◆ How to complete this task ◆
Reproduce the listing below from the line with "The height and" to the line with "the empty cell", both lines included, character for character, minus any pictures.

━━━ Material shown

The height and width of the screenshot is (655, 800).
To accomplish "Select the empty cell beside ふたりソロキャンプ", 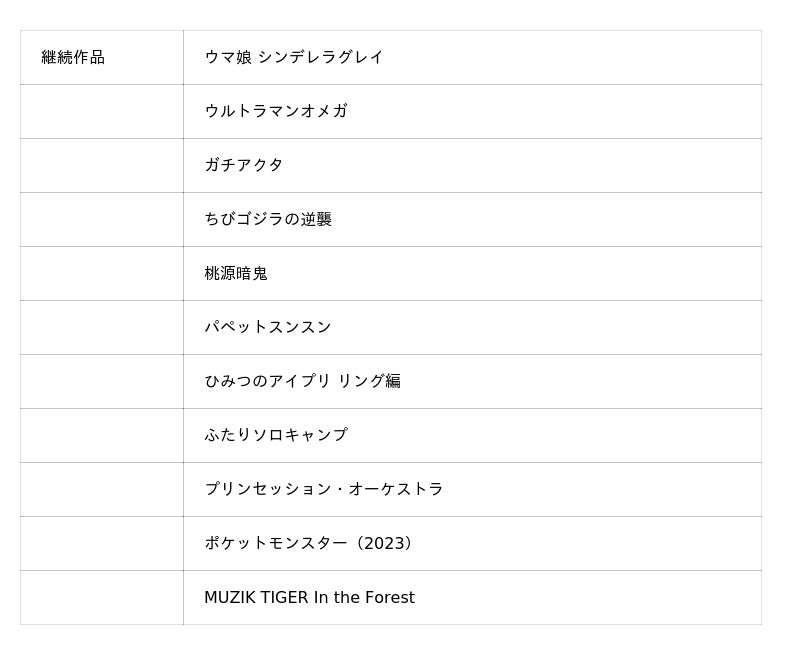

━━━━━━
━━━ Material shown

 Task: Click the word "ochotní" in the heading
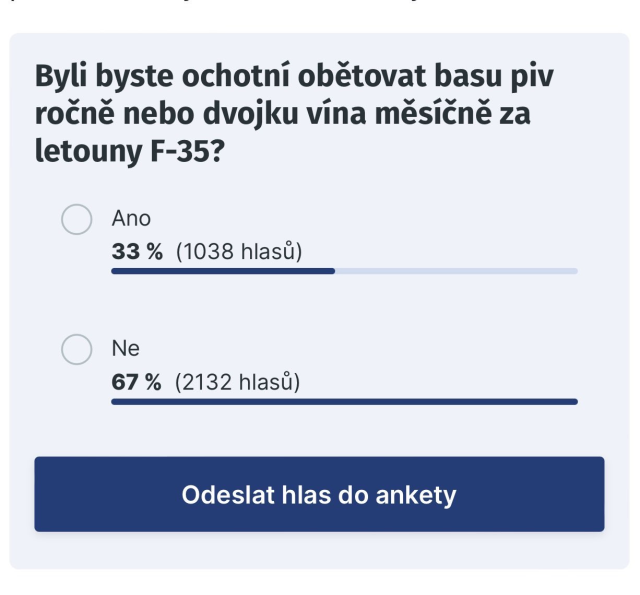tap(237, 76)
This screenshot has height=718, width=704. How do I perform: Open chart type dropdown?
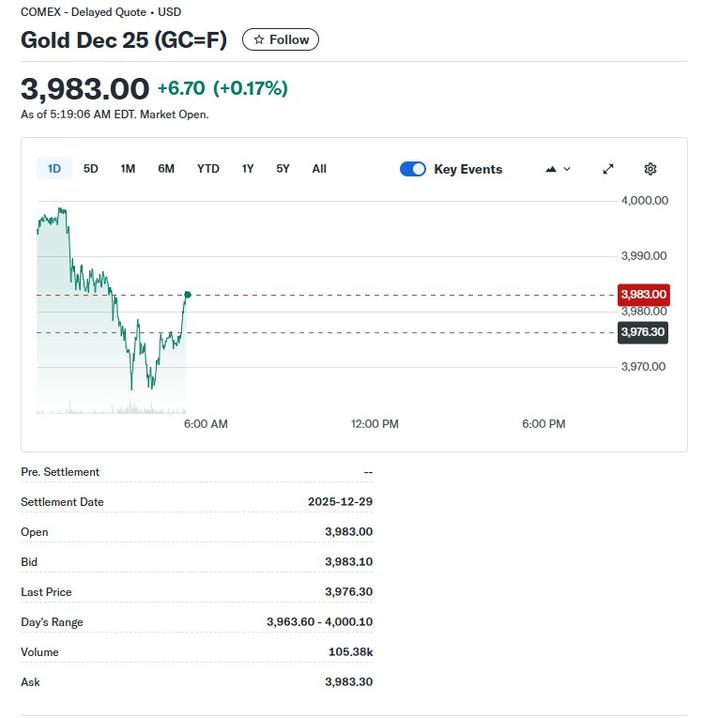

━━━━━━

◆ Answer area ◆
The height and width of the screenshot is (655, 800).
To accomplish "Select the empty cell beside ふたりソロキャンプ", 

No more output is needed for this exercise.